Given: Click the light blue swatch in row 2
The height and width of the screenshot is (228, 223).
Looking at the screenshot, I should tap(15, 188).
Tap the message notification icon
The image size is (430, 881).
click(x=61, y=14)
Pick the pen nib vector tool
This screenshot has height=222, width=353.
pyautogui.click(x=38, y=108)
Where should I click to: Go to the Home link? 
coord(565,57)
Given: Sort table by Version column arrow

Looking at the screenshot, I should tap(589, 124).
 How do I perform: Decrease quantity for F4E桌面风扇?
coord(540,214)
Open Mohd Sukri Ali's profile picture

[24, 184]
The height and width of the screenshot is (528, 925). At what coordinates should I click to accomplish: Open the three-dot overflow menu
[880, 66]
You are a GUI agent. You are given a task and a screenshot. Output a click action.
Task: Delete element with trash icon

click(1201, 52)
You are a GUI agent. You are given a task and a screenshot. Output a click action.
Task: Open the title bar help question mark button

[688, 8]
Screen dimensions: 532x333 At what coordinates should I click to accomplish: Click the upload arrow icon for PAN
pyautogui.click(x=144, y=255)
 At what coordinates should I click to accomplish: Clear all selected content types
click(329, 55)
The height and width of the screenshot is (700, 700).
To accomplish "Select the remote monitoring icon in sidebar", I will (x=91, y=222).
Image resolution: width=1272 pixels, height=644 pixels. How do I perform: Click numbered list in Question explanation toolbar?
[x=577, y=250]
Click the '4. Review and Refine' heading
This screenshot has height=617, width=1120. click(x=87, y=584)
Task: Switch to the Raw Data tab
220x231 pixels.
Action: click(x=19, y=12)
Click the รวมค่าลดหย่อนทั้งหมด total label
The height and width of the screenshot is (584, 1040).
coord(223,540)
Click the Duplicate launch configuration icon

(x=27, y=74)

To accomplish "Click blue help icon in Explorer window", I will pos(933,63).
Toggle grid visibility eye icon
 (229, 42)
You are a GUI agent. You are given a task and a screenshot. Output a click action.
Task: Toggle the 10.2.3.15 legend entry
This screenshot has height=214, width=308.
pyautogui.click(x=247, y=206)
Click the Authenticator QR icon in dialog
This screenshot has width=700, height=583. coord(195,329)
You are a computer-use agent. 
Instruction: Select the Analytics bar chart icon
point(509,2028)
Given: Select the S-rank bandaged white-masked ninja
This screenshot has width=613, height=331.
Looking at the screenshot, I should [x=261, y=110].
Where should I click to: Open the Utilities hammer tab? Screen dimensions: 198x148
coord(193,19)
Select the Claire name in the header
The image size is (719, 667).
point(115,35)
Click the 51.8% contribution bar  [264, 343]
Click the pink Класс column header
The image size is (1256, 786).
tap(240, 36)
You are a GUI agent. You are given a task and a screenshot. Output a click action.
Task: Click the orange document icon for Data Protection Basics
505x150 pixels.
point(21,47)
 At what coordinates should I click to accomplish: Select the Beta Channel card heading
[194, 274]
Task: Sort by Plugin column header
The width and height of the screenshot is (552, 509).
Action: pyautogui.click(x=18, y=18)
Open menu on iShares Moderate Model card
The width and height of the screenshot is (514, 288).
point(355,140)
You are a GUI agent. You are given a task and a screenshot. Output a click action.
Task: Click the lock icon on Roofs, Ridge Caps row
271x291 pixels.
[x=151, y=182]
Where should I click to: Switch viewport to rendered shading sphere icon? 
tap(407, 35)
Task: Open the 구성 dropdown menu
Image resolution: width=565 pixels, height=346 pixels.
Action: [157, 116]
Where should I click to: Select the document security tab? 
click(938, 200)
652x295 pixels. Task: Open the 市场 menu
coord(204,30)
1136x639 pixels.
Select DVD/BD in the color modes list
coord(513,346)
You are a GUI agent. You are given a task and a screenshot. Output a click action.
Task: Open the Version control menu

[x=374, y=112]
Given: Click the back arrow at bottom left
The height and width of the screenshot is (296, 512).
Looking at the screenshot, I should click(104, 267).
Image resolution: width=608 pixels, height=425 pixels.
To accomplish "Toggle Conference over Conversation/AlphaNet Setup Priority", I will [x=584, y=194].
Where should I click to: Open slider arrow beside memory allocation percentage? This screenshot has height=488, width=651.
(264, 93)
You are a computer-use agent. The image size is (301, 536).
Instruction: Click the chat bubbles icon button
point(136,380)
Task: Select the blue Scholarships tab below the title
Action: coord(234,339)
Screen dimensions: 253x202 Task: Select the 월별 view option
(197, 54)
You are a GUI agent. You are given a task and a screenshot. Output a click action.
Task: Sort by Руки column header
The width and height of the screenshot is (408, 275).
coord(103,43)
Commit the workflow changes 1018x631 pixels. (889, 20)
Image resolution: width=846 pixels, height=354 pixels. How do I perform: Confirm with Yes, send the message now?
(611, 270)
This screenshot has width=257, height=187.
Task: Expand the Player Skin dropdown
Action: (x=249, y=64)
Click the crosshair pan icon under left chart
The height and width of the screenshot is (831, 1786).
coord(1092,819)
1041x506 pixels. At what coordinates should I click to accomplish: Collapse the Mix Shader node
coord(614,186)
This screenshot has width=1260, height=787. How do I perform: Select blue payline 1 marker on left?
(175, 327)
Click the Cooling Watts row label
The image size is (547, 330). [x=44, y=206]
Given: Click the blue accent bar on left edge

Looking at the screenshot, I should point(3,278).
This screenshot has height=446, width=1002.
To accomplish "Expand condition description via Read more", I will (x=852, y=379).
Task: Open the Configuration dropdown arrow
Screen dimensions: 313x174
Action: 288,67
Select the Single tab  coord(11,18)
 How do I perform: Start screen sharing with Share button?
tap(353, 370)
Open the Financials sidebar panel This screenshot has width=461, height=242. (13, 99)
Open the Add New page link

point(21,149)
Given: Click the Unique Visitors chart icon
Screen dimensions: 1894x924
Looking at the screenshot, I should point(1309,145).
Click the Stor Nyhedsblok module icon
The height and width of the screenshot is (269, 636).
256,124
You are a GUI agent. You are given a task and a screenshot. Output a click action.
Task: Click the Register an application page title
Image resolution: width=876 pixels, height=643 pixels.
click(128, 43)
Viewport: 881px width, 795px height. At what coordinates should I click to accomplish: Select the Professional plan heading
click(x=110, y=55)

▶ [Exercise details] For each line above that contains the word "sidebar", make a copy.

▶ [Exercise result]
To accomplish "Select the remote monitoring icon in sidebar", I will (x=91, y=222).
Open the Financials sidebar panel This screenshot has width=461, height=242. (13, 99)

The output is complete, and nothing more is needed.